Для Бугаева напряженная атмосфера этих дней была невыносимой, и он сбежал в горы. Там у него созрело решение передать свои детские воспоминания в книге "Котик Летаев" — поэме в прозе, в которой с помощью детских переживаний образно показаны духовные вещи. Эта книга, а также написанная в 1913 году концовка романа "Петербург" для самого Бугаева стали ответом на то опасение, что духовнонаучные знания могут быть уничтожены художественным вдохновением, — с этим предрассудком часто приходилось встречаться.

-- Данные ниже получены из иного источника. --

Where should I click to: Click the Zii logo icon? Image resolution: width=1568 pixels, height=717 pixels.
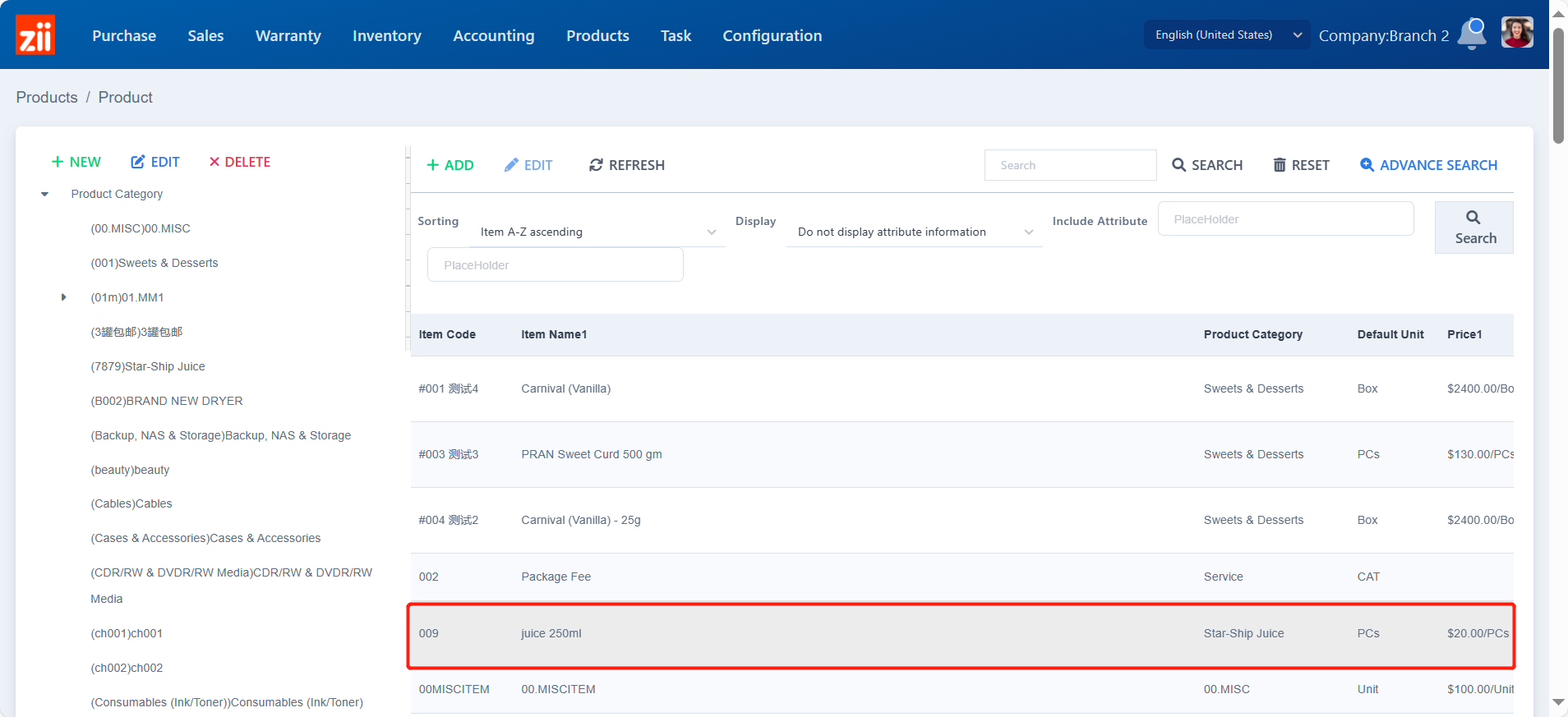(x=35, y=35)
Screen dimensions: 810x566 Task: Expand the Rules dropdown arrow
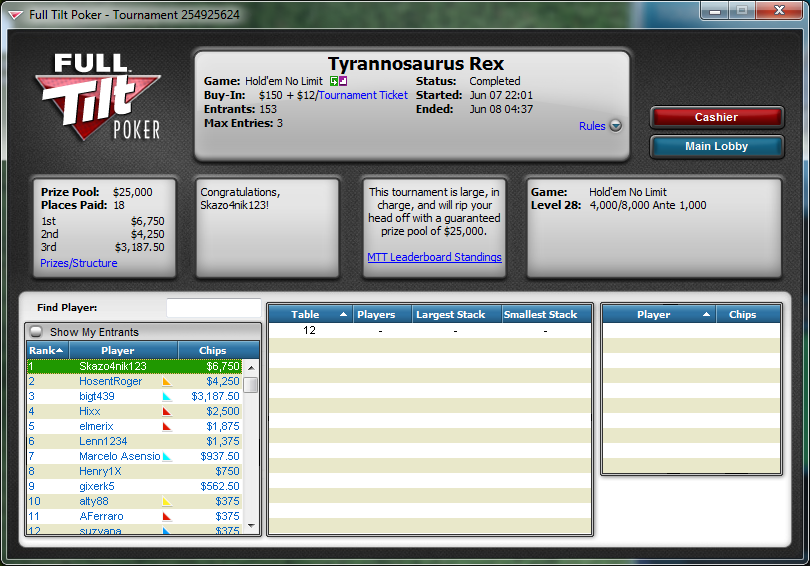(615, 126)
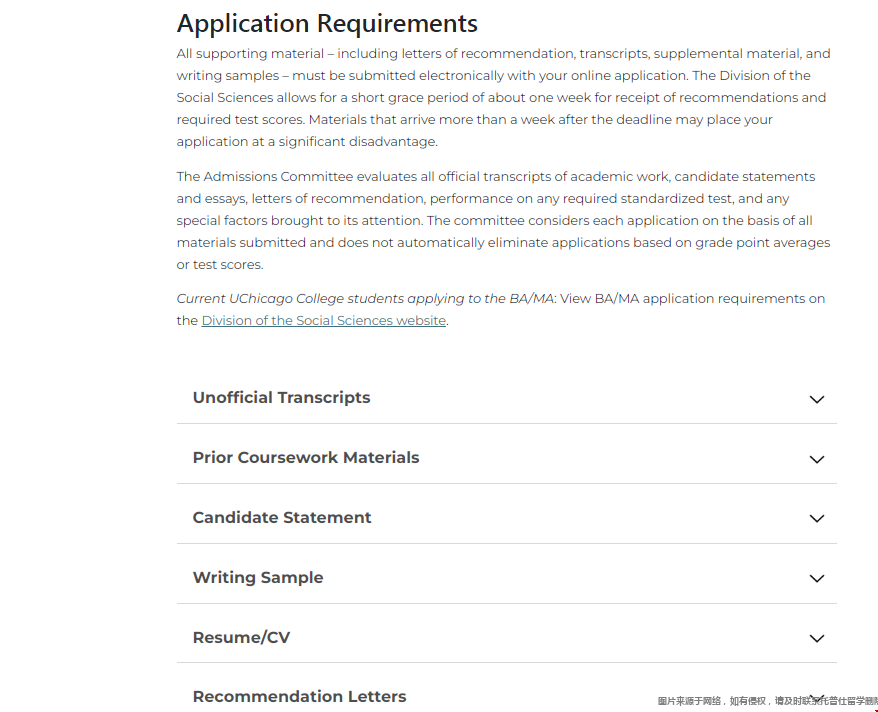Expand the Candidate Statement section heading
Viewport: 878px width, 712px height.
(x=281, y=518)
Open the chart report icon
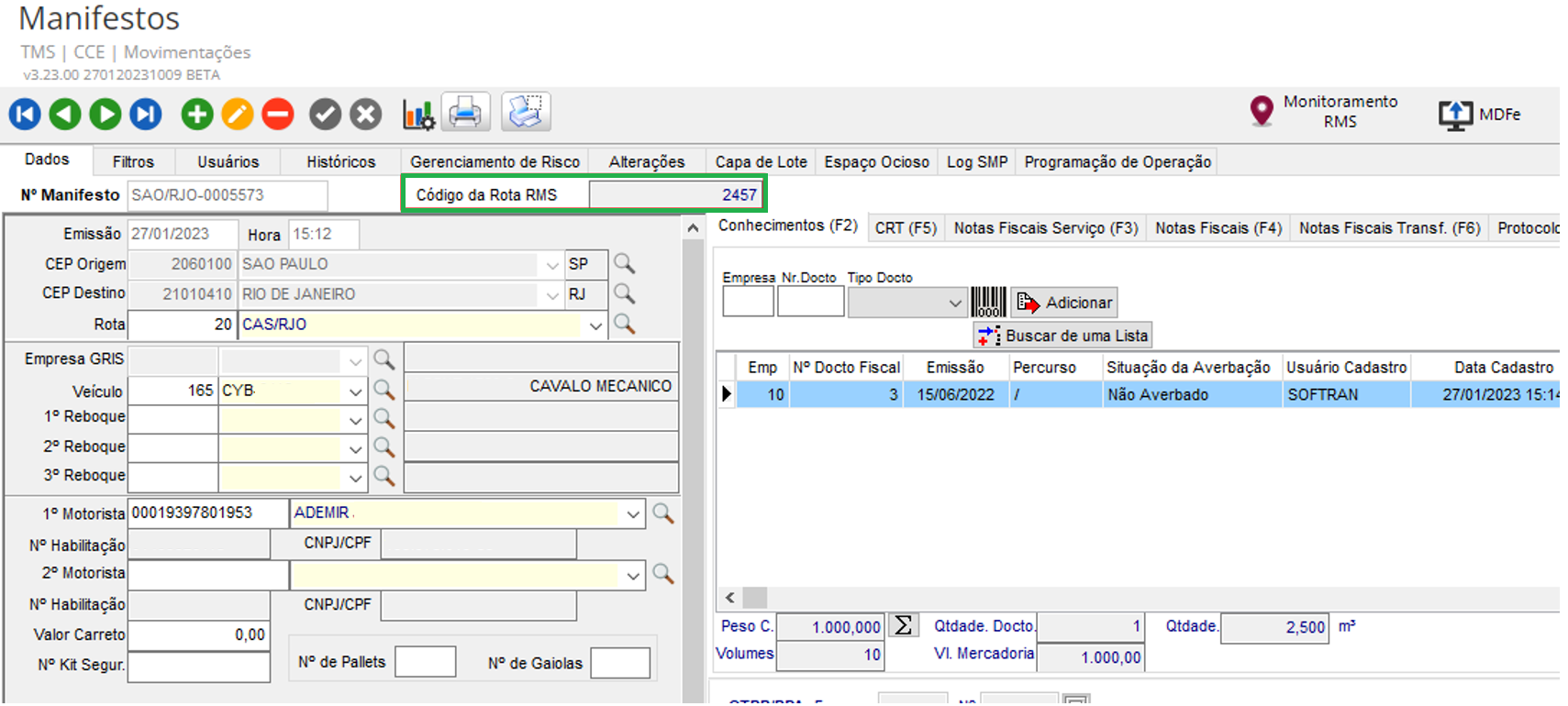 pyautogui.click(x=418, y=114)
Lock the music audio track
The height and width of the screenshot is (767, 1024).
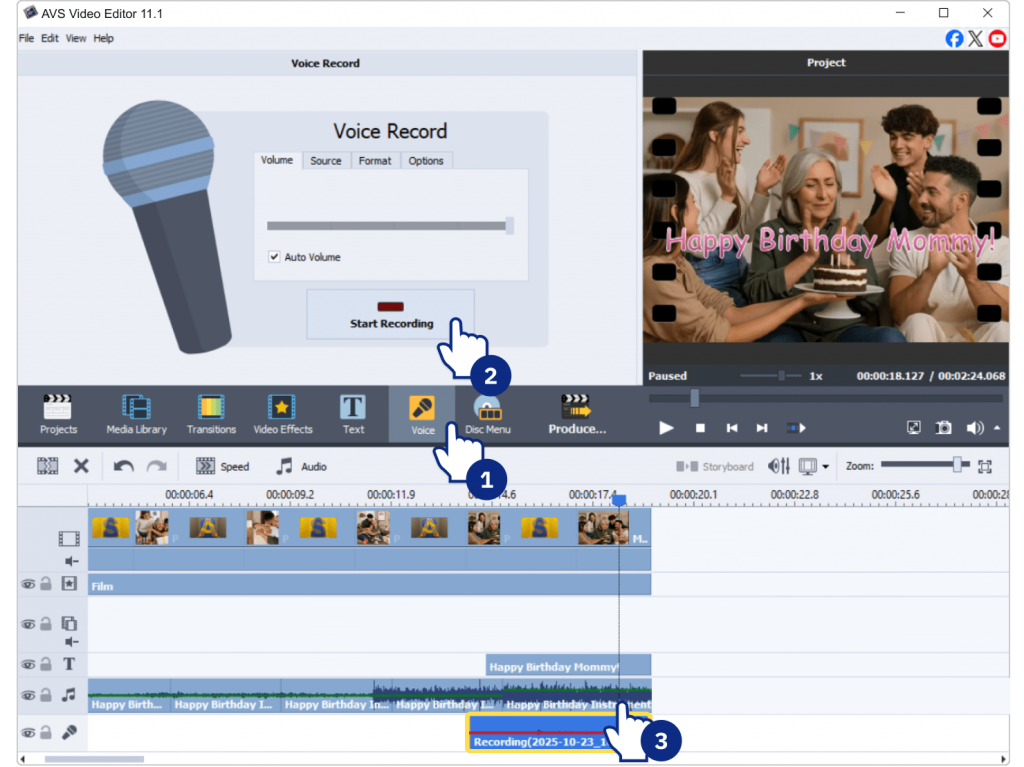46,694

Последний год пребывания Бугаева в Дорнахе прошел под знаком этой книги и в работе над теоретикопознавательными сочинениями Рудольфа Штейнера. Это помогало, но не спасало от все возрастающих внутренних трудностей, одолевавших его почти до самого отъезда. Сюда относился богатый мир образов, порожденный его медитациями, — это не говоря о том, что разыгрывалось в его личной судьбе. Доктор Штейнер считал подобные образы субъективными имагинациями. В годы военного хаоса этот образный мир привел его к надрыву; теперь он стал источником страхов: перемена погоды, уличные встречи, случайно услышанное слово делались грозными опасностями, враждебными кознями с целью убрать его из Дорнаха… Как в мифе об Оресте, преследуемом фуриями, призрачный мир, который он сам создал, исказил для него окружающую действительность. — Некоторые из этих болезненных переживаний Андрей Белый объективно показывает в "Записках чудака". Он освободился от этого мира только напоследок, чтобы вновь почувствовать себя хорошо в любимом Дорнахе. Доктор Штейнер с теплым участием пытался ему помочь.